=== DATA PROVIDED ===

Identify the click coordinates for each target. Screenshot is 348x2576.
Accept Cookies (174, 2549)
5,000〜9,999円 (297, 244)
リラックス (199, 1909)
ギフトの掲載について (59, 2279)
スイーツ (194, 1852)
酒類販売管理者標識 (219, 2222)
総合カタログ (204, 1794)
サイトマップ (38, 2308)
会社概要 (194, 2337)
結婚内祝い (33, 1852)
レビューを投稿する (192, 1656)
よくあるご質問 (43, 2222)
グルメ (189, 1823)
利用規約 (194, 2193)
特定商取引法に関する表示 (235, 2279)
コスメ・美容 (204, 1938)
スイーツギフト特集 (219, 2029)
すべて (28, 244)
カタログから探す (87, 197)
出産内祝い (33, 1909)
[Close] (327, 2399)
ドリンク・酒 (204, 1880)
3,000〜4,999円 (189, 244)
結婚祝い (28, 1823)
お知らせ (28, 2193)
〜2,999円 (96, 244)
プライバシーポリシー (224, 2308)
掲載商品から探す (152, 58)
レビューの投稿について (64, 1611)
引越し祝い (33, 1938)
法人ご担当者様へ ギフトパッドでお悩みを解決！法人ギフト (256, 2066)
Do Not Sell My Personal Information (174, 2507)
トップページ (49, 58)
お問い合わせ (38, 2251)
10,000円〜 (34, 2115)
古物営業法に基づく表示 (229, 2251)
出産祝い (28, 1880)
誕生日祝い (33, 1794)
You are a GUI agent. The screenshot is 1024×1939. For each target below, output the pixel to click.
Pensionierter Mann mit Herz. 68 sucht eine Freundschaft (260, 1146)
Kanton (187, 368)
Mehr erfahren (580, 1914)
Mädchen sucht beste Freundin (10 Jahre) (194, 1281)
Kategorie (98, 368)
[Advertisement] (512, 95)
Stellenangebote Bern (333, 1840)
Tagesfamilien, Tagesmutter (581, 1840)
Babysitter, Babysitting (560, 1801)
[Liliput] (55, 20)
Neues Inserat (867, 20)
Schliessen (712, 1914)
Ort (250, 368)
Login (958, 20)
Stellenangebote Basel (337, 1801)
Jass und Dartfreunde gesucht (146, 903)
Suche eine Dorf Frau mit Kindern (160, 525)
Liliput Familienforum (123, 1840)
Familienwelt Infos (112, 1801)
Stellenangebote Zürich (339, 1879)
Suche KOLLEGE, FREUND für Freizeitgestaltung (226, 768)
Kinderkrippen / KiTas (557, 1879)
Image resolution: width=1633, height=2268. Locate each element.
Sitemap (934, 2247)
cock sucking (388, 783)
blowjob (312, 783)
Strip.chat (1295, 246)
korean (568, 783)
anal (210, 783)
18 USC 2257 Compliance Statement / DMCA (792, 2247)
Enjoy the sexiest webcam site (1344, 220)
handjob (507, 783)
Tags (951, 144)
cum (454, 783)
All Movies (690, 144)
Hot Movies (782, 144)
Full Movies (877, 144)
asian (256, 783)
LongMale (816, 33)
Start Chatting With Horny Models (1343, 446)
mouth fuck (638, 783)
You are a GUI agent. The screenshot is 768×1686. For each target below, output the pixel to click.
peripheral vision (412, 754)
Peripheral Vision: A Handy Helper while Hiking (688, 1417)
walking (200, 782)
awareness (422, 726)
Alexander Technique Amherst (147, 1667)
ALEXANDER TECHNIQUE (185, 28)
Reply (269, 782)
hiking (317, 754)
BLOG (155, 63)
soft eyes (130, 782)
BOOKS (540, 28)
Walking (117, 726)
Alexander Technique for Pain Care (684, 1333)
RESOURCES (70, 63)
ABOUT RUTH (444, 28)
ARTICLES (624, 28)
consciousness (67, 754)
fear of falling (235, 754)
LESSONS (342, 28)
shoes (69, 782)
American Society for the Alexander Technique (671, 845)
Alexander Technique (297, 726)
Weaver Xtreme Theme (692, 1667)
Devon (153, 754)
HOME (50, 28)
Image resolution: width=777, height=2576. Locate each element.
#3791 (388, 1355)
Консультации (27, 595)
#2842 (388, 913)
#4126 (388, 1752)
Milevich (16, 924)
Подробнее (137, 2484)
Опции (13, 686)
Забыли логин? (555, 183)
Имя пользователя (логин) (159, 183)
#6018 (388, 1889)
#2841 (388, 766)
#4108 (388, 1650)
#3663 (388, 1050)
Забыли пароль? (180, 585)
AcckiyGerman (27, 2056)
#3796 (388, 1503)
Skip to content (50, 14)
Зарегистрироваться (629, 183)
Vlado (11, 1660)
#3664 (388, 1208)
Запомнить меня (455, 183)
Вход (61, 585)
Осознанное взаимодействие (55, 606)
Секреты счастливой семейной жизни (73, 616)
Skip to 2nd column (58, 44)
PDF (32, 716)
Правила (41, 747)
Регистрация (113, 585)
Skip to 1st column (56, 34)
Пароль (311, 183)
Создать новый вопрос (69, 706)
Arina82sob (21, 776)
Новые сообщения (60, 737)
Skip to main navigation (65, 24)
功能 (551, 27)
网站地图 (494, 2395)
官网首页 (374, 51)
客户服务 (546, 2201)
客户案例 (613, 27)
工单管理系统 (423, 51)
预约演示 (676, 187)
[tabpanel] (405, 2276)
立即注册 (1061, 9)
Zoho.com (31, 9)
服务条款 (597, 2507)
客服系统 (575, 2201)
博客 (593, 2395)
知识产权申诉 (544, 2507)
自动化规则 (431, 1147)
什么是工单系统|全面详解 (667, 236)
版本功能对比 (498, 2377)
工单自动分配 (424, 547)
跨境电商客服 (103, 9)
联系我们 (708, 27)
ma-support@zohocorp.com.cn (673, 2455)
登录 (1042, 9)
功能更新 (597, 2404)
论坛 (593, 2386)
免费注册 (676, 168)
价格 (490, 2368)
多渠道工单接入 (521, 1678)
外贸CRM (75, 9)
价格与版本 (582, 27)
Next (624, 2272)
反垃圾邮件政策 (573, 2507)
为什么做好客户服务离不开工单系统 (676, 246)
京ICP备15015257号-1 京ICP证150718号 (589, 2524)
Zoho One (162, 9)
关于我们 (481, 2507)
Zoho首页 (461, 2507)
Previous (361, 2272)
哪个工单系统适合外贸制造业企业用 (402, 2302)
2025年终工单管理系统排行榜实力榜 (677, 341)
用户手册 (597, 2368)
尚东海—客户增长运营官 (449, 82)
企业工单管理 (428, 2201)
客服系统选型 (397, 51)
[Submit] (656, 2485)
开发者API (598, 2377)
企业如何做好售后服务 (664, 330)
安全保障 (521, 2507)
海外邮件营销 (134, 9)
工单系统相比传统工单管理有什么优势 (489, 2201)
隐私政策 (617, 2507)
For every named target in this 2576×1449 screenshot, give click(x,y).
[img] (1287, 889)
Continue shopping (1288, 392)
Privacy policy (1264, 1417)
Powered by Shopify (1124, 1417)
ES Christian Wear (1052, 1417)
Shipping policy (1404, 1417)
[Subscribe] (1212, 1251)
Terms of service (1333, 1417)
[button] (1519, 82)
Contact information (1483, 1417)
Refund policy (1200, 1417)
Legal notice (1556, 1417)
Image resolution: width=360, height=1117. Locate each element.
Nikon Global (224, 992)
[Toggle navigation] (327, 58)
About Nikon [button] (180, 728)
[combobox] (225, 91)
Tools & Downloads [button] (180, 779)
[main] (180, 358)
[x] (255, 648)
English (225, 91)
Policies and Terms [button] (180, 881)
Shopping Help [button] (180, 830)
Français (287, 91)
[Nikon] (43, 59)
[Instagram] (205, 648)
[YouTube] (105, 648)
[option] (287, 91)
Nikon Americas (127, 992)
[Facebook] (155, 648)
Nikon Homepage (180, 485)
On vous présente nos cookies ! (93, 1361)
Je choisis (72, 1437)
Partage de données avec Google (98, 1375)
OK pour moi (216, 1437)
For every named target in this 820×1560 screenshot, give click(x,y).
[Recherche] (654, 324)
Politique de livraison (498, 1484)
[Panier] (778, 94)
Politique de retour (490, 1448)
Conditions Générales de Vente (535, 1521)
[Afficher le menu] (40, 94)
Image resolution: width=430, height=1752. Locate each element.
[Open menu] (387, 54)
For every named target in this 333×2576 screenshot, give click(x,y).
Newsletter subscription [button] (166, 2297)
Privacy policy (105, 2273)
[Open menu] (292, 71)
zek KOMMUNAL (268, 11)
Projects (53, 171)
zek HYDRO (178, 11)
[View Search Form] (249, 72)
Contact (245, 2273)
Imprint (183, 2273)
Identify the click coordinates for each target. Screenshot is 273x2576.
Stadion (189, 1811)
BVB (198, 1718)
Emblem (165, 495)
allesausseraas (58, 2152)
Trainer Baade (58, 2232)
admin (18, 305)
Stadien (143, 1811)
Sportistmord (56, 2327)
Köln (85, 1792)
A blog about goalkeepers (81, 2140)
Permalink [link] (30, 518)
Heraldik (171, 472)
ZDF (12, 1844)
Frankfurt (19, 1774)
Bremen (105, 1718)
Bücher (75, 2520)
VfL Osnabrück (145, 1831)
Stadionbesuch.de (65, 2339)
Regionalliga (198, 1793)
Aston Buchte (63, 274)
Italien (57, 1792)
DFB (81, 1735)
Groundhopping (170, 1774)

===

EXERCISE - Check each line above for "named" and return the ones that have it.

OUTPUT -
For every named target in this 2576×1449 screenshot, give click(x,y).
For every named target in this 820×1560 screenshot, give click(x,y).
For every named target in this 333×2576 screenshot, give click(x,y).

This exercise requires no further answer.